Je me souviens le jour du déménagement, on a eu un super accueil de Omar qui tient le bar à thé juste en bas « bienvenue les voisins, si vous avez besoin de quoique ce soit, n’hésitez pas !”, il nous a aidé, offert du thé… C’est devenu un petit peu le papa de la coloc ! Dans toute la rue on a créé du lien, il y avait le vendeur sénégalais en face : le matin c’est « eh salut ça va ou quoi ? Bonne journée ma chérie ! » Et le soir « alors ta journée ça s’est bien passé ? » Pareil le couturier au coin ! Et le gars de la boutique Lycamobile… à chaque fois que j’y vais pour internet ou pour des impressions, il me donne des bonbons ! Avec lui j’ai l’impression d’être la petite fille du village de mon enfance, quand les vieilles me pinçaient les joues !

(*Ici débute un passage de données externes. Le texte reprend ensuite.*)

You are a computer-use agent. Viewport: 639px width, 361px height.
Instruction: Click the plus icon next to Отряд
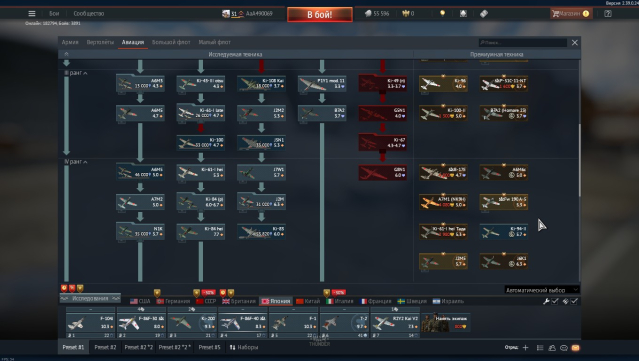pyautogui.click(x=525, y=348)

Ça fait quatre ans qu’on est là, mais pour nous on est déjà des vieux de vieille. On a peur de transformations radicales pour le quartier, comme ce qu’ils ont fait rue de République. Cette politique de rénovation du centre qui exclut les plus pauvres. Les loyers augmentent dans le quartier et en même temps, malgré nous, on est aussi acteurs de cette gentrification. Moi, je m’en suis réellement aperçue le jour où on a discuté avec cette famille à côté qui nous a dit : « ah ben oui nous avec les nouveaux arrivants, on a dû monter dans les étages parce qu’on pouvait plus se payer cet appartement ! » Les familles plus pauvres montent d’étage en étage et quand c’est trop cher, elles partent du centre. Nous, on se considère

Comme des jeunes qui n’ont pas les moyens mais on vit en coloc, on a des petits boulots, on arrive à s’en sortir. Pour des familles c’est beaucoup plus compliqué !

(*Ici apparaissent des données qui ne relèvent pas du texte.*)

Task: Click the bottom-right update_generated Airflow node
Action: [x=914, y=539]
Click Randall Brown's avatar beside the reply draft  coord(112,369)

La coloc, ça a été un vrai laboratoire de réflexions sur ce quartier. On a eu plein de débats, sur les effets de la colonisation, l’entre deux cultures, la question de l’origine, de l’identité… Ce qui est fou, pour moi qui suis historienne et qui ai mon terrain d’étude en Ethiopie, c’est que les Français qui vont travailler là-bas, personne ne les appelle étrangers, on les appelle expatriés ! C’est un statut beaucoup plus classe, alors qu’en fait c’est la même chose. Ils reconstruisent exactement leur mode de vie français, en Éthiopie. Ils vivent dans une espèce de microcosme fermé. Ici on reproche aux étrangers de ne pas s’assimiler ! C’est fou ! Ce qui serait génial c’est qu’un jour le mot étranger ait une connotation positive ! « wouah, t’es un étranger, la classe! T’as une autre culture, tu peux nous apporter plein de choses, ton vécu, tes expériences ! » et qu’on arrête avec : « on vient nous piquer notre boulot, on vient nous piquer nos allocs… »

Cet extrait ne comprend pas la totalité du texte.